Leonardo had spent the crew’s night at the end of the station’s Canadarm2 just above Discovery’s payload bay after balky bolts delayed its departure from the orbiting laboratory’s Harmony module. Mission Specialists Stephanie Wilson and Naoko Yamazaki used the arm to cover the final feet of the first stage of Leonardo’s trip home.
Mission Specialist Dorothy Metcalf-Lindenburger activated latches to secure Leonardo in the cargo bay at 2:15 a.m. CDT.
Next Wilson, Metcalf-Lindenburger and Discovery Pilot James P. Dutton Jr. teamed up to begin the late inspection of the shuttle’s thermal protection system. Working in shifts with some help from Commander Alan G. Poindexter and Yamazaki, they used Discovery’s robotic arm and the orbiter boom sensor system to look at reinforced carbon-carbon of the wing leading edges and the nose cone, as well as the heat-resistant tiles.

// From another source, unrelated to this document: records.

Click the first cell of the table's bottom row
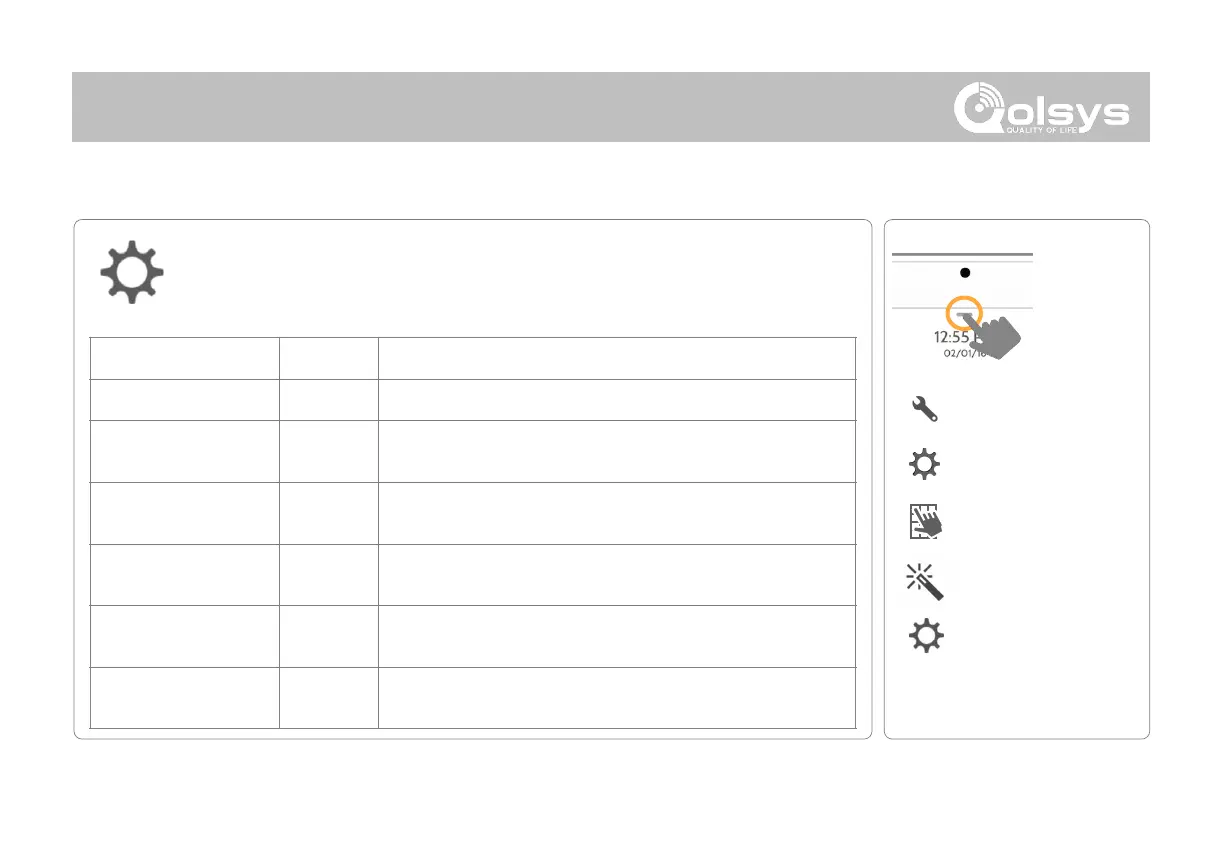Image resolution: width=1224 pixels, height=864 pixels. click(x=184, y=697)
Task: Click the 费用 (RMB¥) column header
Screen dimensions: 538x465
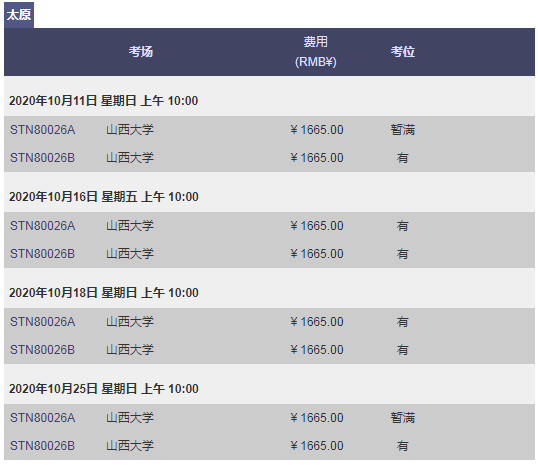Action: pyautogui.click(x=315, y=51)
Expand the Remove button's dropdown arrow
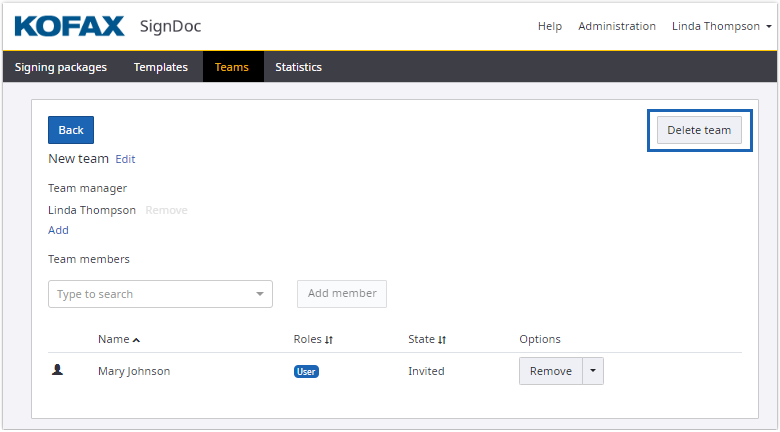Image resolution: width=780 pixels, height=432 pixels. (592, 371)
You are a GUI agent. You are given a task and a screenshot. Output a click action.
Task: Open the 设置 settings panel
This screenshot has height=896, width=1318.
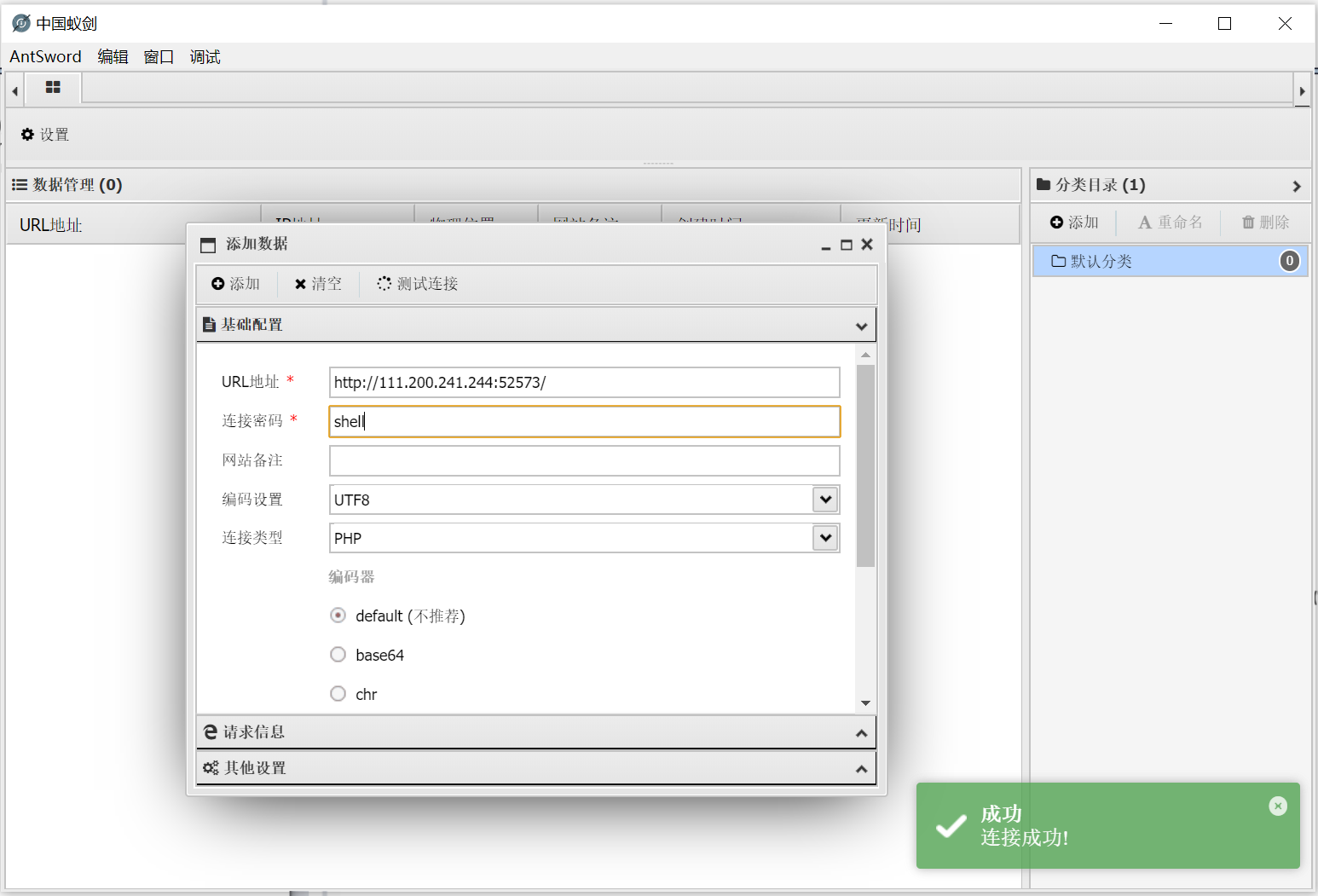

The inspection, scheduled for about seven hours, was finished almost three hours ahead of schedule. It was done while the shuttle was still docked so the images could be sent down by the station’s high-data-rate system. Discovery’s high-data-rate Ku band antenna is not working.
Discovery is scheduled to undock from the station a little before 8 a.m. on Saturday. The first landing opportunity at the Kennedy Space Center in Florida is at 7:48 a.m. on Monday.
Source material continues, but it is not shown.